- U.S. Post Office-Presque Isle Main
- U.S. National Register of Historic Places
- Location: 23 Second St., Presque Isle, Maine
- Coordinates: 46°40′53″N 68°1′7″W﻿ / ﻿46.68139°N 68.01861°W
- Area: 0.7 acres (0.28 ha)
- Built: 1932; 1965
- Architect: Office of the Supervising Architect under James A. Wetmore; Alonzo J. Harriman Associates
- Architectural style: Classical Revival
- NRHP reference No.: 86001034
- Added to NRHP: May 9, 1986

= U.S. Post Office-Presque Isle Main =

The Presque Isle Main Post Office is located at 23 Second Street in Presque Isle, Maine. It is located in a Classical Revival brick building, constructed in 1932. The building was listed on the National Register of Historic Places in 1986.
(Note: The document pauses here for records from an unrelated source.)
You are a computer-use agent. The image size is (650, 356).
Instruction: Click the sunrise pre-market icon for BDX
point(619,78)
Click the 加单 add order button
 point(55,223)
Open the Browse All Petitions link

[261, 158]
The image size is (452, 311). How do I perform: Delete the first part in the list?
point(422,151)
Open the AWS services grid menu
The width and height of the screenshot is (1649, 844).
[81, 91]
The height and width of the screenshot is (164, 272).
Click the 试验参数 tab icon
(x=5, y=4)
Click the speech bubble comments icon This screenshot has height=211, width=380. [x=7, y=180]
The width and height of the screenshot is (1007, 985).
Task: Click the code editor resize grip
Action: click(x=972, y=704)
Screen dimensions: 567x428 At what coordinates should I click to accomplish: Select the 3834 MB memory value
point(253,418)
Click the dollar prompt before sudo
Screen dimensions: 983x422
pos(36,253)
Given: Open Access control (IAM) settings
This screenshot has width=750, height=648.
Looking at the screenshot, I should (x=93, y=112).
==Description and history==
The Presque Isle Main Post Office is located on the east side of Second Street, at the southwest corner with Church Street, one block east of the city's central business district. It is a single-story brick-and-masonry structure, whose central structure has a hip roof. Small flat-roof wings flank the main block, and a more utilitarian rectangular section extends behind the main block. The facade is oriented west toward Second Street. The central block is five bays wide, with a centered entrance framed by a Classical surround with a broken gabled pediment above. The building's corners are quoined, and there are bands of stone trim at the water table and the eave. The interior is divided into a front lobby, which extends across most of the front, a postmaster's office (occupying the rest of the front), with a large work area and loading dock behind. The lobby area has terrazzo marble flooring and marble wainscoting.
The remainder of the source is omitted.